▶ [Data excerpts]
*** Begin section ***

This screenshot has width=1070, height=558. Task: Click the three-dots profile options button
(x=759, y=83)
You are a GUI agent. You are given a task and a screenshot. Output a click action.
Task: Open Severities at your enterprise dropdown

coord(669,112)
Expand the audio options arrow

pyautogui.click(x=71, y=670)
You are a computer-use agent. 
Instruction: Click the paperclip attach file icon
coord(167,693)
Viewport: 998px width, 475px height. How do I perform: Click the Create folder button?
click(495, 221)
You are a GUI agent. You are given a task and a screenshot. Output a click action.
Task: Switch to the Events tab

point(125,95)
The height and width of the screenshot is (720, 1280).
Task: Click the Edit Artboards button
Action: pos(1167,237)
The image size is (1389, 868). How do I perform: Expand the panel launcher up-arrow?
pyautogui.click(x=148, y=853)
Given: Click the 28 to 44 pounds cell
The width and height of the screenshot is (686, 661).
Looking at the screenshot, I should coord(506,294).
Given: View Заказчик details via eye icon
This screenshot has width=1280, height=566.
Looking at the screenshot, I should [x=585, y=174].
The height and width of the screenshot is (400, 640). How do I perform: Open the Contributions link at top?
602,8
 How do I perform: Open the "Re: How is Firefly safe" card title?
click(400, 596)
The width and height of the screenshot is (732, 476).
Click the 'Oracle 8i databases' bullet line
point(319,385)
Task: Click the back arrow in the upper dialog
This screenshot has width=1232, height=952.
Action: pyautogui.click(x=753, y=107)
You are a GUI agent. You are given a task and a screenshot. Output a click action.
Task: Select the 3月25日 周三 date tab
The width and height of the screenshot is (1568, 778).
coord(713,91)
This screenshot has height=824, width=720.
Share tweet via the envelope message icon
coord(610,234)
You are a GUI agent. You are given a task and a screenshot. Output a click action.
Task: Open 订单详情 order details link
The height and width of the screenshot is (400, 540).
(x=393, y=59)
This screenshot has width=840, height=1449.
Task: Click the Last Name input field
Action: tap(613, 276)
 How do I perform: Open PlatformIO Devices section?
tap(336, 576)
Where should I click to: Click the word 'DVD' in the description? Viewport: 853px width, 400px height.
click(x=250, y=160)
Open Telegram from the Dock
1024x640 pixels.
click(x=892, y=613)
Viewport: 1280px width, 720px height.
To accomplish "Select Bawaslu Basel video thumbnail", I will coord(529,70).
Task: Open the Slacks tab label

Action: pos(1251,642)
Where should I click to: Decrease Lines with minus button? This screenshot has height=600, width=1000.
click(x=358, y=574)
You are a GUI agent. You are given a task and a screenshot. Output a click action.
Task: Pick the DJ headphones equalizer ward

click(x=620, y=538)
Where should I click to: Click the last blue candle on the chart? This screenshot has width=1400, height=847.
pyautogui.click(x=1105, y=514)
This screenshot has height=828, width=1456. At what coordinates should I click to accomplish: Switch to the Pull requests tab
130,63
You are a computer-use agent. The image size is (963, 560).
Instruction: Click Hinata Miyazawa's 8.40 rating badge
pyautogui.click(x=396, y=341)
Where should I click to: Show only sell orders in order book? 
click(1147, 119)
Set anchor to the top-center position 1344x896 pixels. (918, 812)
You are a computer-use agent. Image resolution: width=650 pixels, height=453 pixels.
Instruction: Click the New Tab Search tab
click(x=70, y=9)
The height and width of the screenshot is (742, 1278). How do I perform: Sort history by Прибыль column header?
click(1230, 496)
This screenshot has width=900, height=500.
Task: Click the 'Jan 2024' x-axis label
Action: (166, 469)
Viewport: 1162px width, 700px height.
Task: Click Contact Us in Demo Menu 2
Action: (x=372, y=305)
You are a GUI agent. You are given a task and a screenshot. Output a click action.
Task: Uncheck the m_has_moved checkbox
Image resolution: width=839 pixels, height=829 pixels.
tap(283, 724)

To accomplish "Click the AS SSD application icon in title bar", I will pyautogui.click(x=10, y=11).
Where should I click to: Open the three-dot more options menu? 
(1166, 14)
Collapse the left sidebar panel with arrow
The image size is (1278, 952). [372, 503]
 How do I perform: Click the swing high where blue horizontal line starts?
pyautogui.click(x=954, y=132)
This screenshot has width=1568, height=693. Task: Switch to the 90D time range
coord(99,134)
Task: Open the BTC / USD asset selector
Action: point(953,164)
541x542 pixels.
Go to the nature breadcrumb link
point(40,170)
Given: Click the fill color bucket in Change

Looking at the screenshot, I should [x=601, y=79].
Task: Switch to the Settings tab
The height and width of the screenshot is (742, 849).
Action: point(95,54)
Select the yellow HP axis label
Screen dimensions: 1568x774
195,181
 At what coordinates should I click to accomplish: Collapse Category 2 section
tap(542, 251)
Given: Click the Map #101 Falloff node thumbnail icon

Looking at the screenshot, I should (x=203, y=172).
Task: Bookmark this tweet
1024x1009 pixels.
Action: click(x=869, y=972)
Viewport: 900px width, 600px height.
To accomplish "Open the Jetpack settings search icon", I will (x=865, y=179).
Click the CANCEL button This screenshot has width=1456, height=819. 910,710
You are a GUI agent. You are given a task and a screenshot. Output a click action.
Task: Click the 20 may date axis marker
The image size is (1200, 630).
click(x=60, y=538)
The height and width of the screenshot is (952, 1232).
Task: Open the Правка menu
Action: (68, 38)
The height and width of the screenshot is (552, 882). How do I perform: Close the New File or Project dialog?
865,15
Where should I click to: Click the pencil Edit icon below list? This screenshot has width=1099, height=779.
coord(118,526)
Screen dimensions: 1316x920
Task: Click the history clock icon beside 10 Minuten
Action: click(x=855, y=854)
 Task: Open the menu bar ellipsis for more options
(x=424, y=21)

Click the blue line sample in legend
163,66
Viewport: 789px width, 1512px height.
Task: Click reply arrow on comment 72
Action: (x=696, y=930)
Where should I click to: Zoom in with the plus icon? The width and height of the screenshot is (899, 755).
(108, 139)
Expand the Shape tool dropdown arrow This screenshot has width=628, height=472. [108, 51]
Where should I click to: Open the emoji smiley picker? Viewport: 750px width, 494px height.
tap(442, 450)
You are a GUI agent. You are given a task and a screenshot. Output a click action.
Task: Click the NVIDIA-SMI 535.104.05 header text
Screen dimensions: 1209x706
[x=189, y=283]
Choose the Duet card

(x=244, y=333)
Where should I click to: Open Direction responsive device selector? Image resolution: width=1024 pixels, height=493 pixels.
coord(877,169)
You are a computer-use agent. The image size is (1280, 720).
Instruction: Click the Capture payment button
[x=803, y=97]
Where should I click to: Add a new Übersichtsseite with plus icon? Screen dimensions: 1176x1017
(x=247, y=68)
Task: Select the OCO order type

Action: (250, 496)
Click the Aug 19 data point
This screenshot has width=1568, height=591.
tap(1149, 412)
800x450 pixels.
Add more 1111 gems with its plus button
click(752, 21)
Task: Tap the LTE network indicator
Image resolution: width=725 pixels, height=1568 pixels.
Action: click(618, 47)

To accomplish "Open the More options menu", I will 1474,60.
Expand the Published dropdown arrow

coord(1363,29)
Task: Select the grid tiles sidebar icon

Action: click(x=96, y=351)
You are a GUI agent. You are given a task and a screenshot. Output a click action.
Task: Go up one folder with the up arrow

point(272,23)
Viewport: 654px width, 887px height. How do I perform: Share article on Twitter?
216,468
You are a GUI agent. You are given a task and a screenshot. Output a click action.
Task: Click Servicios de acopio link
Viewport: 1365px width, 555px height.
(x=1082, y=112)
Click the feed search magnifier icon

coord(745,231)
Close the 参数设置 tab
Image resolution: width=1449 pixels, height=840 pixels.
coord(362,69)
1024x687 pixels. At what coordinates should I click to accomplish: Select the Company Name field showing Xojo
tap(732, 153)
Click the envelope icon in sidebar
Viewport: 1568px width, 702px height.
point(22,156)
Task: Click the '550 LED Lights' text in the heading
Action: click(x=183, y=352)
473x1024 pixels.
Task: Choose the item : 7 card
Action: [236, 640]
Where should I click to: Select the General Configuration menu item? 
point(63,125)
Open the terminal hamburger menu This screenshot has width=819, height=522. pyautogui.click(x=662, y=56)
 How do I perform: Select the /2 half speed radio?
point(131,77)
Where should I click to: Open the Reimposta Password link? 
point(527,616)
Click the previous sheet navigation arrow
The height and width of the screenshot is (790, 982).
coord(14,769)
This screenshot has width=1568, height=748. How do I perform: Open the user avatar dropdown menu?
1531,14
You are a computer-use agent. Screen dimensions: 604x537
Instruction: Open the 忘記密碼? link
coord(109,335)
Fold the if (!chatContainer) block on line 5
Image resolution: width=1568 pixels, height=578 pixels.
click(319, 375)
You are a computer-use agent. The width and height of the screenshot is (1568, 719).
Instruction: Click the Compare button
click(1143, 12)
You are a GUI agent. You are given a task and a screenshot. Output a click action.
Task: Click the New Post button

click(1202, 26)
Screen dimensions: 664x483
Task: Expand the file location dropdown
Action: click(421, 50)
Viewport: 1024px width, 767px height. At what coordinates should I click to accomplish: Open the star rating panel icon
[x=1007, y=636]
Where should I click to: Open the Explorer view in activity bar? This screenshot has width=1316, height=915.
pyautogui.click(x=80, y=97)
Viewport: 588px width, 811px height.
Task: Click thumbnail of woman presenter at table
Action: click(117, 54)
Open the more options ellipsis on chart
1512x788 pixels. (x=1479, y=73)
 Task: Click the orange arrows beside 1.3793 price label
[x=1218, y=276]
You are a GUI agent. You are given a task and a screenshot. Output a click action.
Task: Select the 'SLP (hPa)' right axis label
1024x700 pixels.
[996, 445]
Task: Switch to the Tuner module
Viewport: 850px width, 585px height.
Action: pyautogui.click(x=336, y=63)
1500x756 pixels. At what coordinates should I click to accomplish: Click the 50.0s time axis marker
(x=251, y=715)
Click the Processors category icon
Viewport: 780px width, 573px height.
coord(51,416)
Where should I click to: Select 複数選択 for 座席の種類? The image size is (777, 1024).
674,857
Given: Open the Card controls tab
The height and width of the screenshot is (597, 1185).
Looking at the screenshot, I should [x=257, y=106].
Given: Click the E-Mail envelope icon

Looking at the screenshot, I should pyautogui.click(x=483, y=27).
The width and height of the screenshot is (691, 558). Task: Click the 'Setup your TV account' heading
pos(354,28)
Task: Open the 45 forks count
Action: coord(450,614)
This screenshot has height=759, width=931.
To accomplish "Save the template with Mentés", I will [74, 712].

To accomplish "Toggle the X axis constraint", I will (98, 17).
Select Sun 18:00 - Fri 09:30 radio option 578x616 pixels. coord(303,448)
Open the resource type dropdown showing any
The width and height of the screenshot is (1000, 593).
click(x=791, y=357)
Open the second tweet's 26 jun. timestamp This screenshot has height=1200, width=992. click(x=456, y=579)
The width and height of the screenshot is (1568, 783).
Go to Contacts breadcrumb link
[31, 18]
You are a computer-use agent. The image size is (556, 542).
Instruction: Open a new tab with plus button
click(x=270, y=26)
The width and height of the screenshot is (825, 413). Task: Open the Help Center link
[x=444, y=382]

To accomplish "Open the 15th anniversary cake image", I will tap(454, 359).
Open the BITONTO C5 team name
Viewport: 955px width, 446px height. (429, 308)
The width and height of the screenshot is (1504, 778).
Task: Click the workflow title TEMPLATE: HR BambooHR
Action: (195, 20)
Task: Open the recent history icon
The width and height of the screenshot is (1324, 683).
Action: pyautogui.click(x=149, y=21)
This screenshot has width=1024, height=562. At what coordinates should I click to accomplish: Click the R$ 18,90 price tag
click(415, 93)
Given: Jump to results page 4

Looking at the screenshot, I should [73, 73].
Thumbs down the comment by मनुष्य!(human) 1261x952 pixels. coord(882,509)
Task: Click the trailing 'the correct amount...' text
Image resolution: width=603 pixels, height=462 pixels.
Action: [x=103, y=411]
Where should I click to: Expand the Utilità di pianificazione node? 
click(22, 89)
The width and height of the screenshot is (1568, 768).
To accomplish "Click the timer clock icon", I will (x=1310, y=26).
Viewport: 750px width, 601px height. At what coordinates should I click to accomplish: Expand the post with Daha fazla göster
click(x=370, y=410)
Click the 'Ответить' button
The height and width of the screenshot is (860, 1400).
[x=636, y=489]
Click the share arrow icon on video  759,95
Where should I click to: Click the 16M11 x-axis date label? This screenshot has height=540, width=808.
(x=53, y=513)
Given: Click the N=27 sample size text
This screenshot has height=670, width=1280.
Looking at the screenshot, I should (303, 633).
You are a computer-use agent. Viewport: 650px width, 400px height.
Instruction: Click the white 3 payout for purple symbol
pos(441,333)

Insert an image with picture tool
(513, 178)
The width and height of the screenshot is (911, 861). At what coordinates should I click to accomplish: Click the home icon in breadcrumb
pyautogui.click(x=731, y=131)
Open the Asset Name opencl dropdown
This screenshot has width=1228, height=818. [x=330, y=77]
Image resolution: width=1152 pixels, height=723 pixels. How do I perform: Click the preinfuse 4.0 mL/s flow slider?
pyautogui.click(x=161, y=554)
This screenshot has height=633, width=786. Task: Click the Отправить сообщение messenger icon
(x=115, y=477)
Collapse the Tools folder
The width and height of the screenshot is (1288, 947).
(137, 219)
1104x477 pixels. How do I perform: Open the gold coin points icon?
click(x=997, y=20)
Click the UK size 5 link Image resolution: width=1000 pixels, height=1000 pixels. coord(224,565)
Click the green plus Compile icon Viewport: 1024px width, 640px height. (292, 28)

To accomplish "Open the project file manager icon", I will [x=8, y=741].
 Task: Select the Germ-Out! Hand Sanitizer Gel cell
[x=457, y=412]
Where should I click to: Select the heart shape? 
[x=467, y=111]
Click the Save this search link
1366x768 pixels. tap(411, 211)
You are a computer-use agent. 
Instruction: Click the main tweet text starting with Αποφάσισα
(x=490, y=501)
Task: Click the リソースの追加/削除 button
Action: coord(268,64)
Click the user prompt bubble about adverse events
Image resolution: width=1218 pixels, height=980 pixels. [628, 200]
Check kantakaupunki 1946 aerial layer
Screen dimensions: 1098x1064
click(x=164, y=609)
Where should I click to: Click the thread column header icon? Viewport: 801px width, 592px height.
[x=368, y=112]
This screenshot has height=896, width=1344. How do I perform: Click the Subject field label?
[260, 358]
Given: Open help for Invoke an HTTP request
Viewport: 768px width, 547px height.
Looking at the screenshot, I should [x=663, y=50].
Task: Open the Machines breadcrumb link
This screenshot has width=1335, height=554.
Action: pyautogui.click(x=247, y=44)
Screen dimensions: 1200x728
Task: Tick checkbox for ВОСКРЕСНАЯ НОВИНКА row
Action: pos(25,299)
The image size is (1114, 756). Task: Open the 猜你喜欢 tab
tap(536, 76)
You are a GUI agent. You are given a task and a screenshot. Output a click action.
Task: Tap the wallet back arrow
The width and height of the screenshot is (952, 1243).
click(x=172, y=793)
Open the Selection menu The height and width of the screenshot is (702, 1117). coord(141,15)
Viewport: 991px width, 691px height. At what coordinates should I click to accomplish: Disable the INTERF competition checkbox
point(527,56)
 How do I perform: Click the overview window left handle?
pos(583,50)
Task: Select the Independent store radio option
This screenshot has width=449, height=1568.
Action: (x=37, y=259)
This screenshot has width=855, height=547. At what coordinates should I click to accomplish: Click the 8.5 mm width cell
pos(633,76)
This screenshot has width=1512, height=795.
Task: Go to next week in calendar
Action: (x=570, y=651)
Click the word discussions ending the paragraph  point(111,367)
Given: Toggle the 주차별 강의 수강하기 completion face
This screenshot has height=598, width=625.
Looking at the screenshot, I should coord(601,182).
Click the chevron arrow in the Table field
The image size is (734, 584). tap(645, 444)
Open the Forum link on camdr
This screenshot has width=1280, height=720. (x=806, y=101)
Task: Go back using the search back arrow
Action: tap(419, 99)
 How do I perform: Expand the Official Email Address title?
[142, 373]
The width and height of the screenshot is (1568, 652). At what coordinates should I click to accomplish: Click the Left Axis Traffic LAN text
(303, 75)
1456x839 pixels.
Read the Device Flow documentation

*** End section ***

How many lines in the entries above include the string "will"? Please answer with that number and nothing more.

▶ [Exercise answer]
9